◆ Document passage ◆
------------------------------------------------------------------------

Drug Information

Quinapril is an angiotensin-converting enzyme (ACE) inhibitor, a family of drugs used to treat high blood pressure and some types of heart failure.

Common brand names:

Accupril

Summary of Interactions with Vitamins, Herbs, & Foods

Types of interactions: Beneficial Adverse Check

Replenish Depleted Nutrients

  • Zinc

    In a study of 34 people with hypertension, six months of captopril or enalapril (ACE inhibitors related to quinapril) treatment led to decreased zinc levels in certain white blood cells, raising concerns about possible ACE inhibitor–induced zinc depletion.

    The interaction is supported by preliminary, weak, fragmentary, and/or contradictory scientific evidence.

Reduce Side Effects

  • Iron

    In a double-blind study of patients who had developed a cough attributed to an ACE inhibitor, supplementation with iron (in the form of 256 mg of ferrous sulfate per day) for four weeks reduced the severity of the cough by a statistically significant 45%, compared with a nonsignificant 8% improvement in the placebo group.

Support Medicine

  • none

Reduces Effectiveness

  • High-Fat

    High-fat meals may reduce quinapril absorption; otherwise, quinapril may be taken with or without food.

    The interaction is supported by preliminary, weak, fragmentary, and/or contradictory scientific evidence.

------------------------------------------------------------------------

◆ The data ◆
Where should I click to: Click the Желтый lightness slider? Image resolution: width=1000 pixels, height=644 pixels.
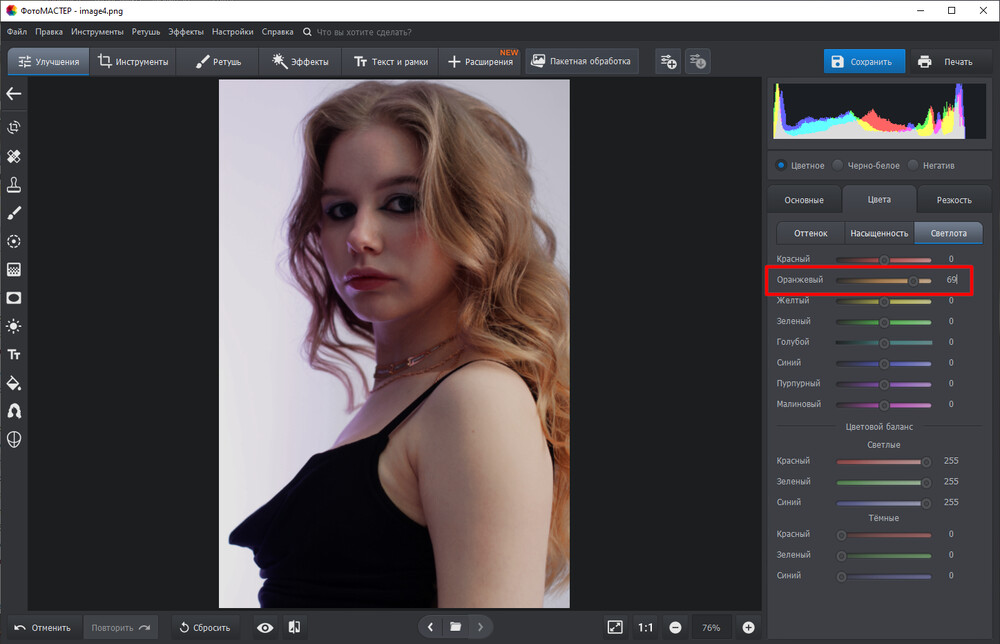coord(884,299)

------------------------------------------------------------------------

◆ Aim of the exercise ◆
The quinapril drug information groups its interactions with vitamins, herbs, and foods under several headings. List every one of those headings.

◆ Answer to this exercise ◆
- Replenish Depleted Nutrients
- Reduce Side Effects
- Support Medicine
- Reduces Effectiveness